[Stored entries]
--

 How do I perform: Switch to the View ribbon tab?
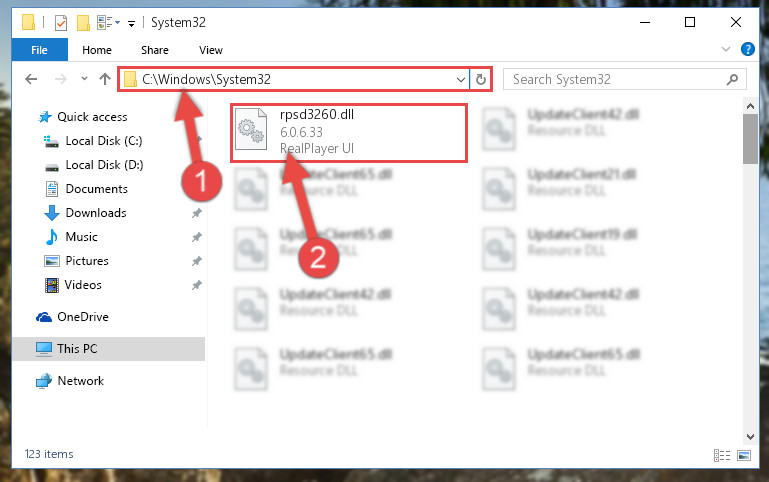211,50

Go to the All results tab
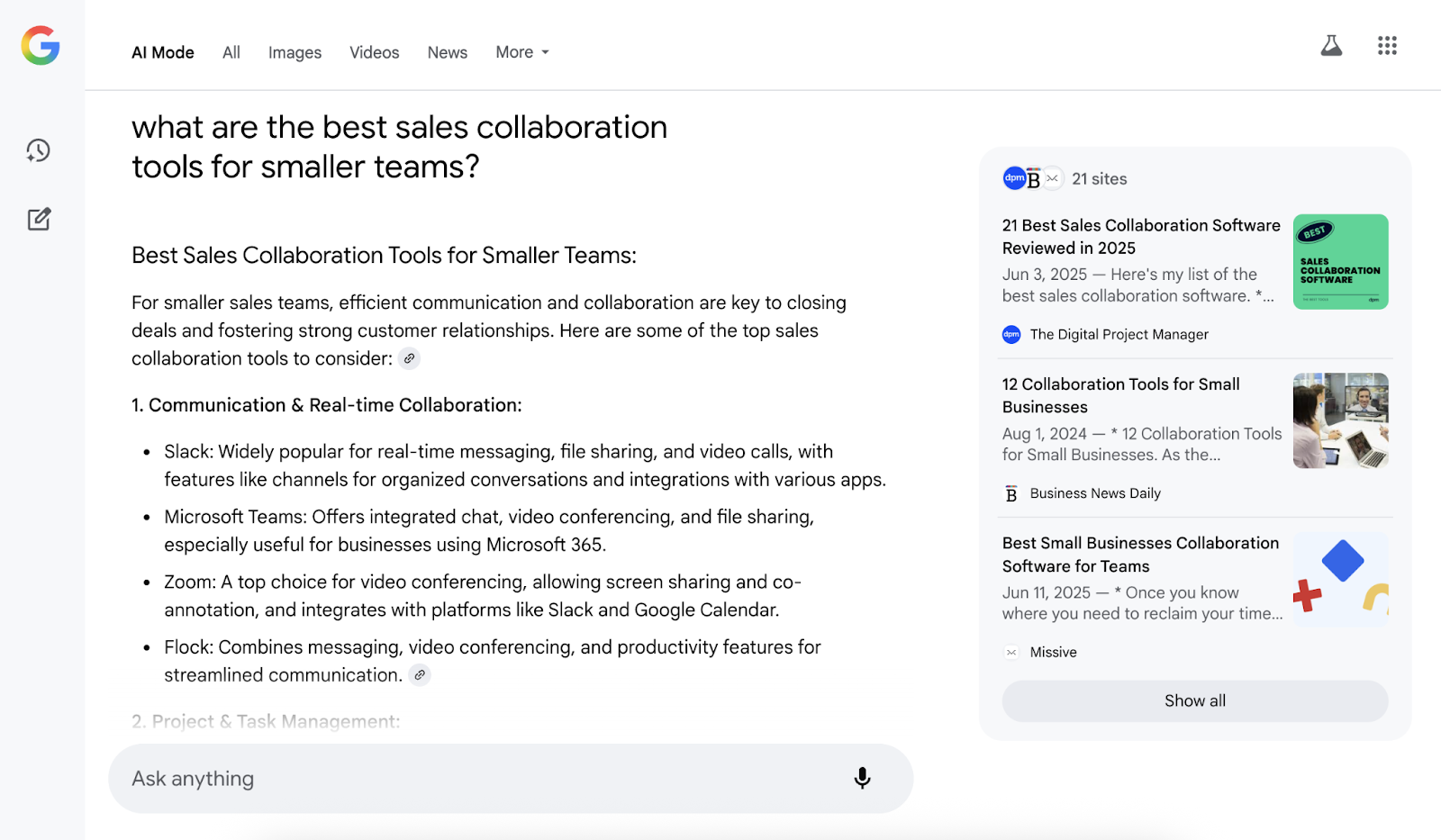[x=231, y=52]
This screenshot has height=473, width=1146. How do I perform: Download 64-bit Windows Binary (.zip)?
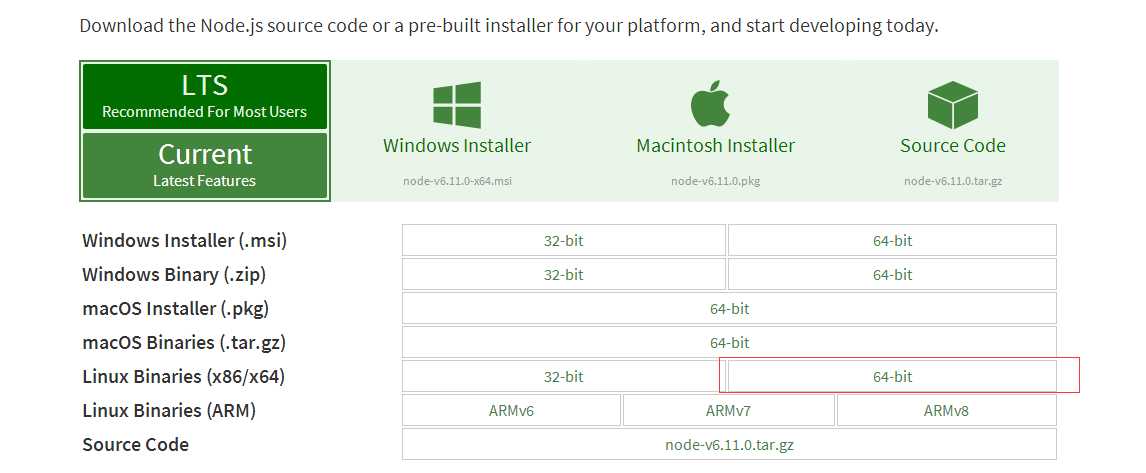(x=892, y=275)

--

Task directions: Once the pictures are set aside, what is needed is the lines from the line with "This screenshot has" through the end of the data, written out exactly and alone.

Reply to the task:
This screenshot has height=473, width=1146. How do I perform: Download 64-bit Windows Binary (.zip)?
(x=892, y=275)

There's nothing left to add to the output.